## start

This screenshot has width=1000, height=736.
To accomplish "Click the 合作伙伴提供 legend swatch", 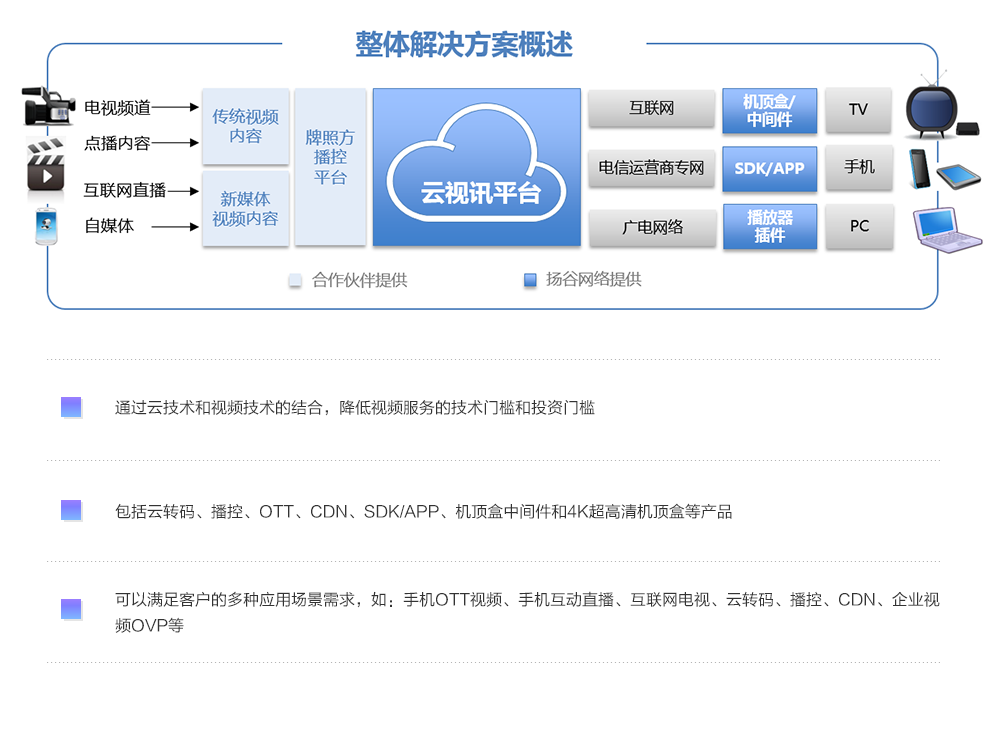I will point(295,281).
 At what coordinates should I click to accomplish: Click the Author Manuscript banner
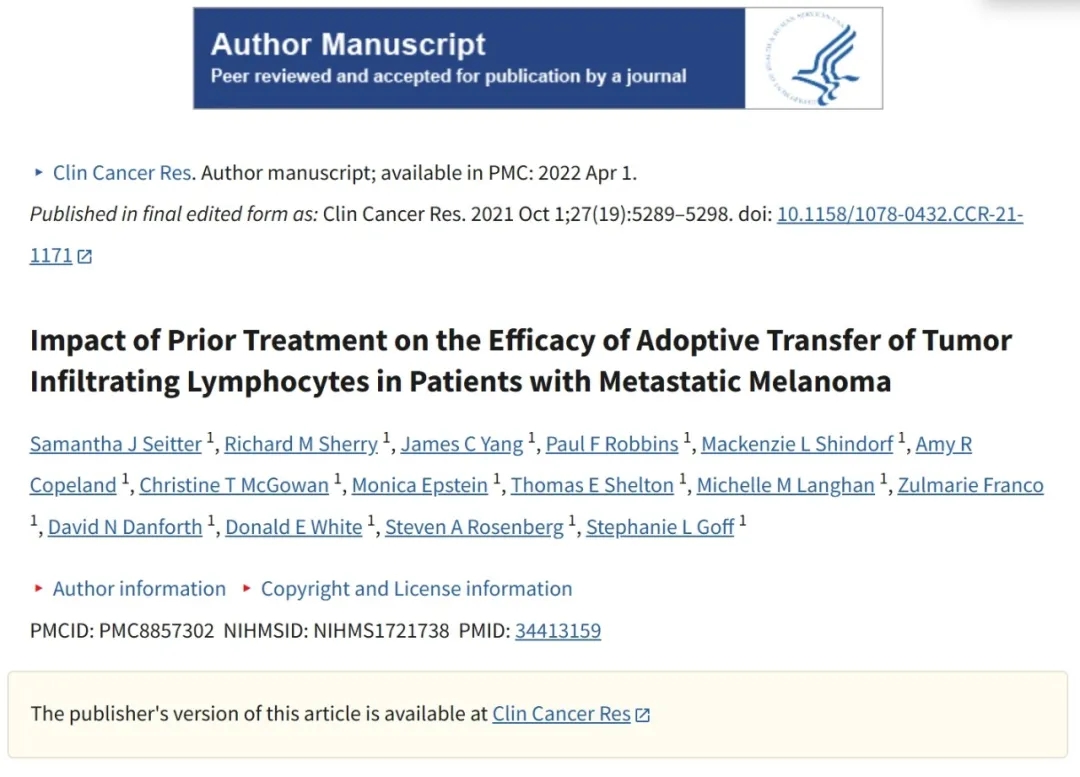tap(469, 59)
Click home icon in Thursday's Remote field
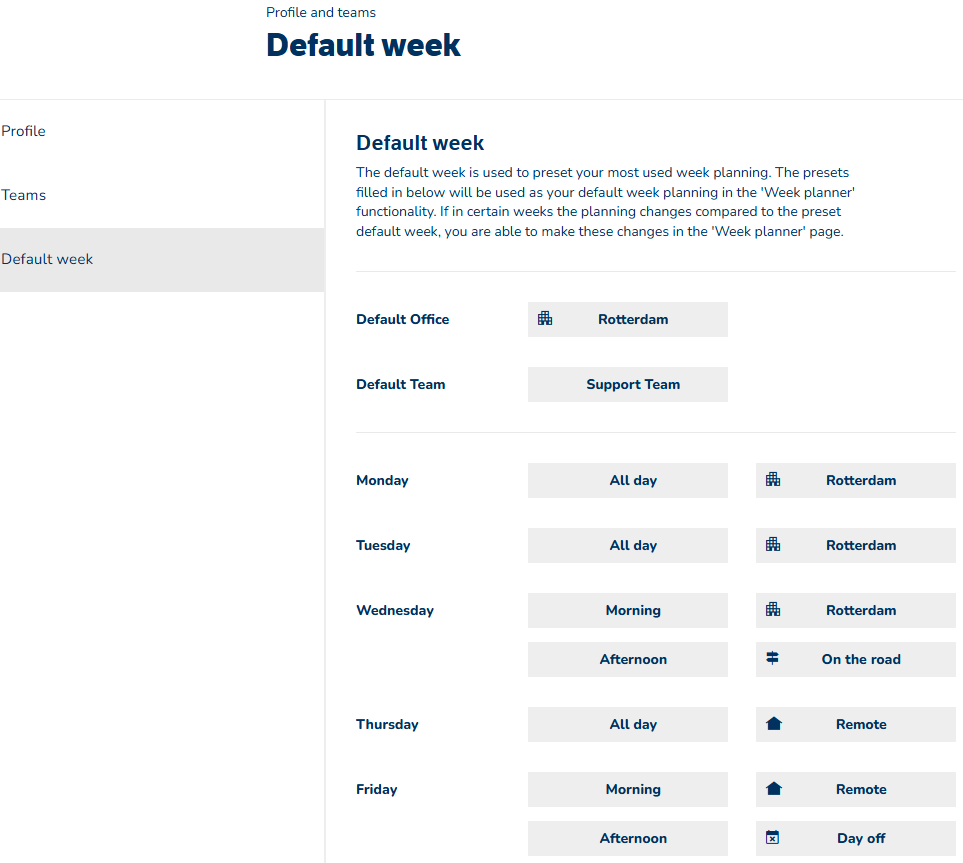The height and width of the screenshot is (863, 963). [x=773, y=724]
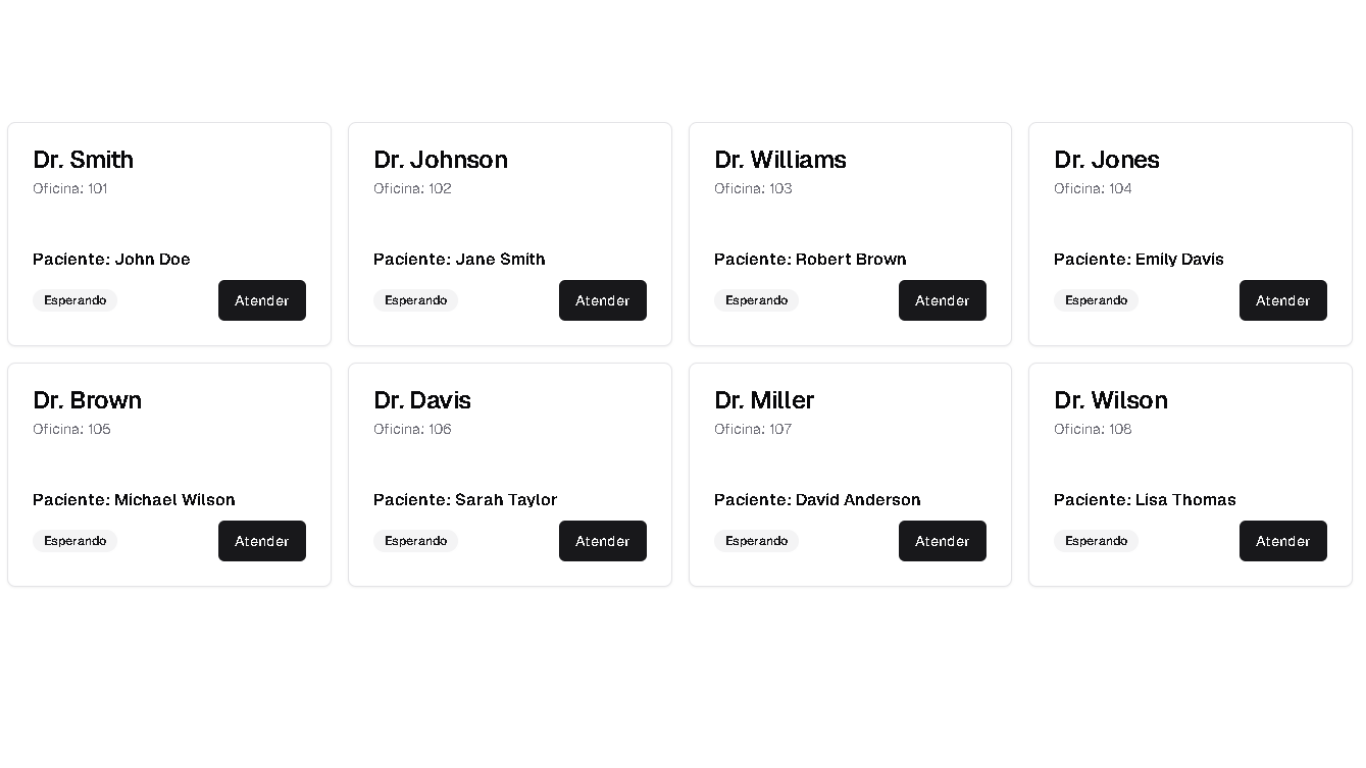Click Atender for Dr. Jones
Viewport: 1366px width, 768px height.
point(1283,300)
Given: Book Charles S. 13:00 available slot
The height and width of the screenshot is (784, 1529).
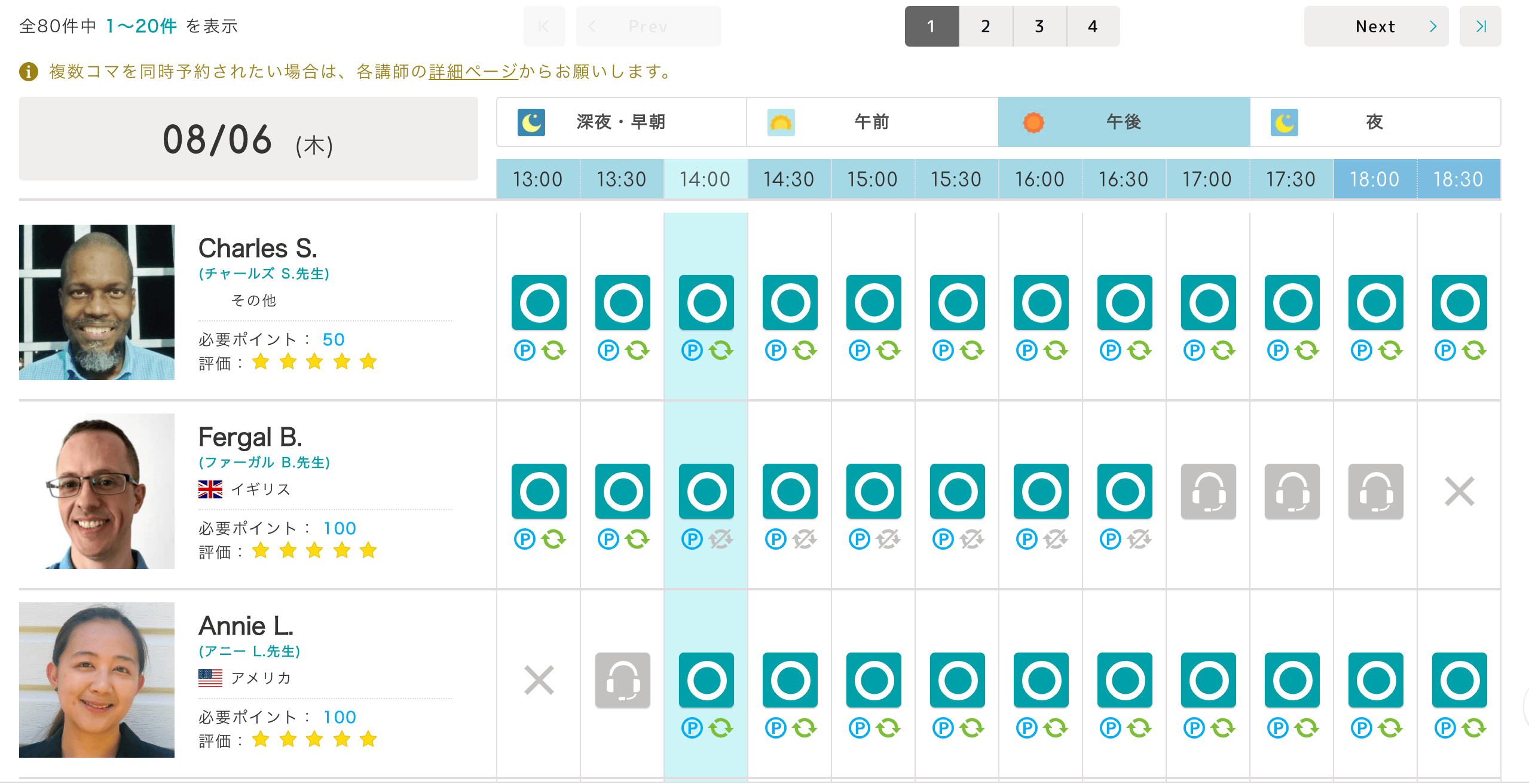Looking at the screenshot, I should [x=539, y=302].
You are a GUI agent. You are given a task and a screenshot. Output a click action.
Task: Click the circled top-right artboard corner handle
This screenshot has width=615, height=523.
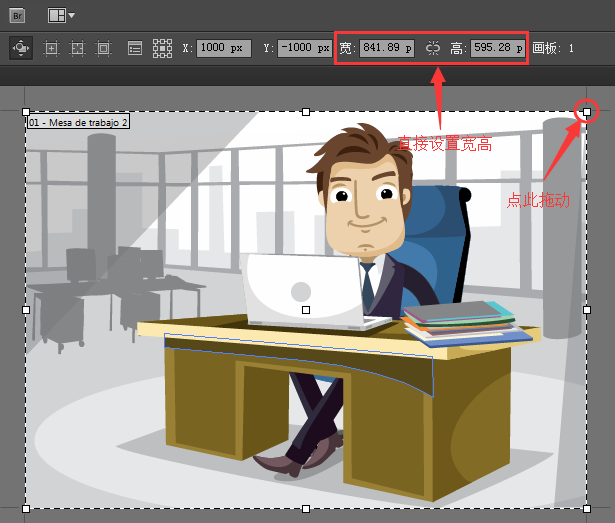pos(587,112)
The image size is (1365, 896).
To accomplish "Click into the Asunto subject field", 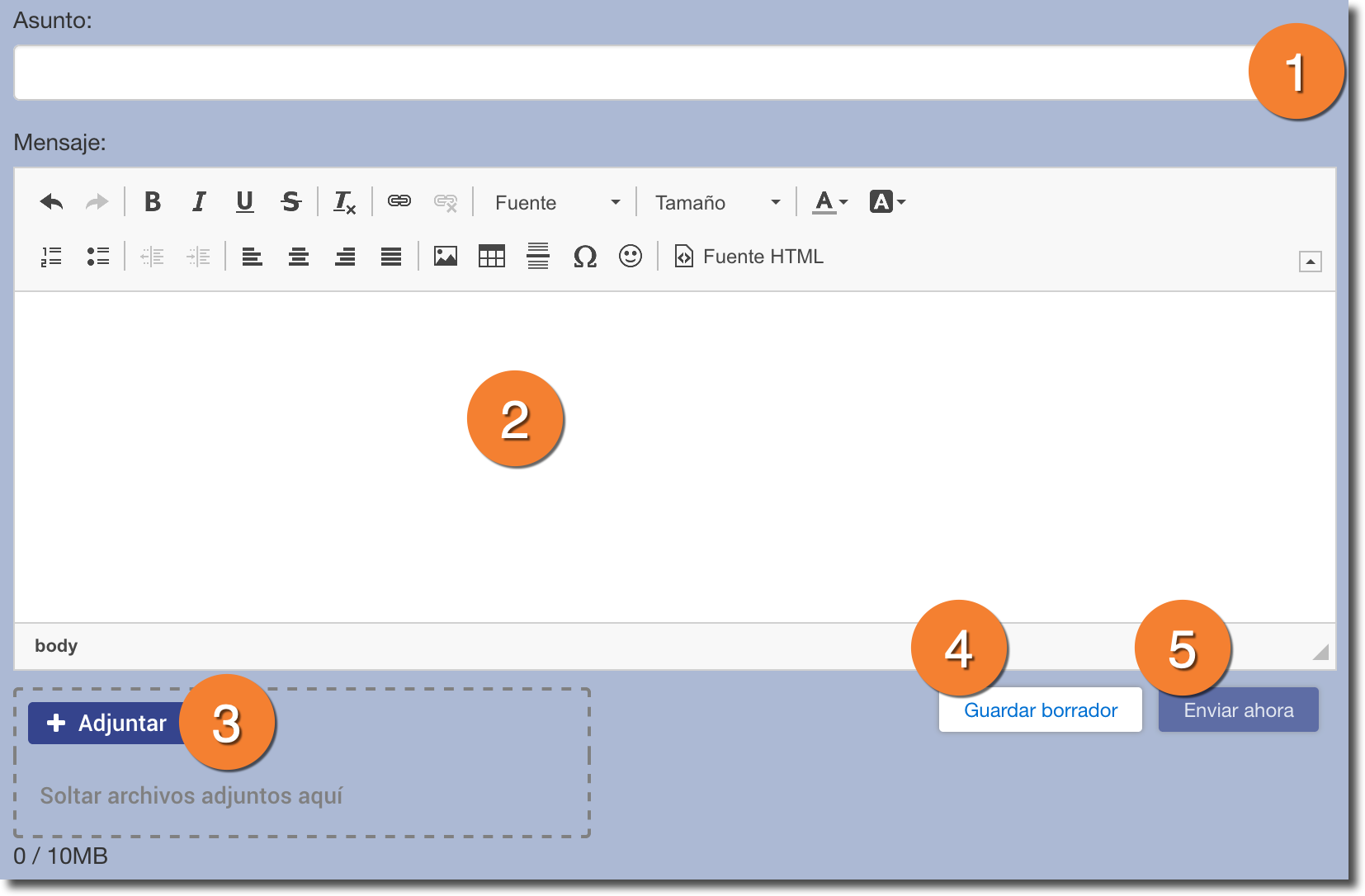I will click(x=627, y=73).
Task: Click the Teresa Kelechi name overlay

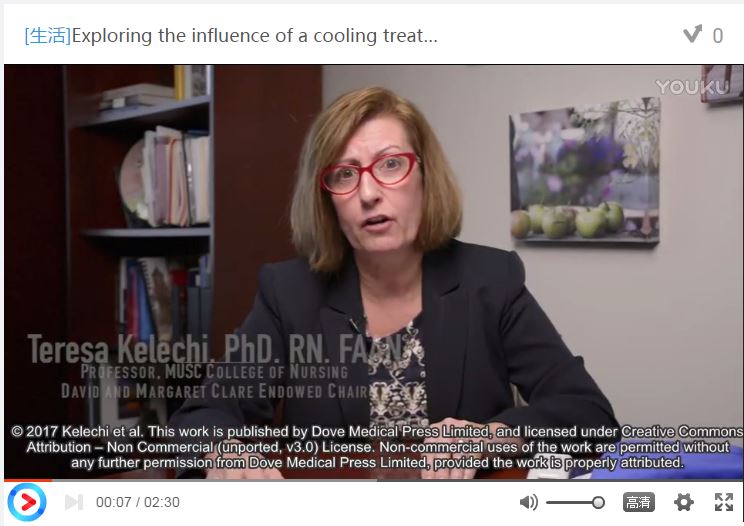Action: pyautogui.click(x=216, y=349)
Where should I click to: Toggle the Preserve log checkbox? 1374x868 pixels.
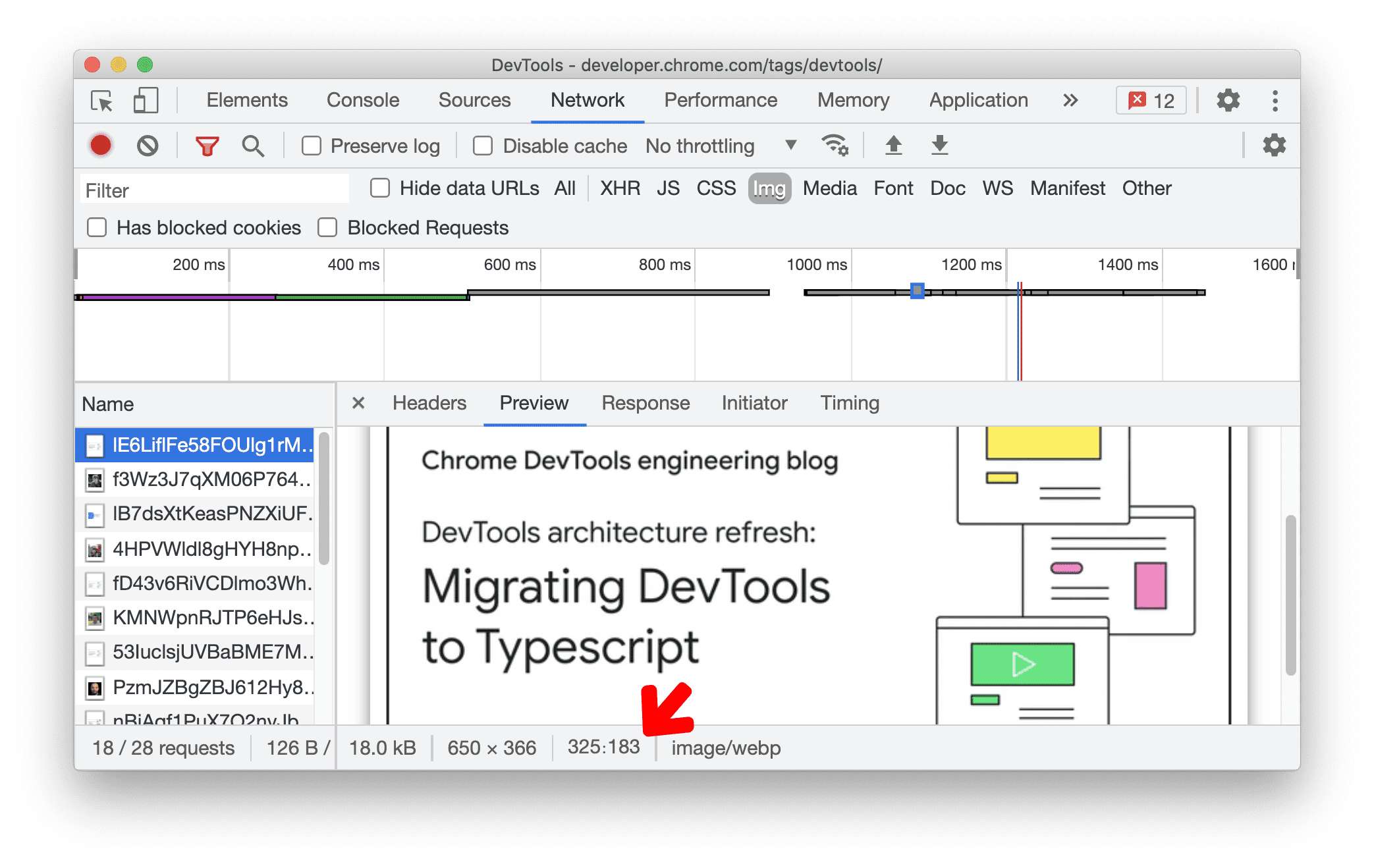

## end

WHAT THIS TASK INVOLVES:
Copy the data word for word from the line containing "Task: Click the Teresa Kelechi name overlay" through the end of the data, including both ends, and leave out the pictures.

RESPONSE TO THIS EXERCISE:
Task: Click the Teresa Kelechi name overlay

Action: pyautogui.click(x=216, y=349)
Where should I click to: Toggle the Preserve log checkbox? 1374x868 pixels.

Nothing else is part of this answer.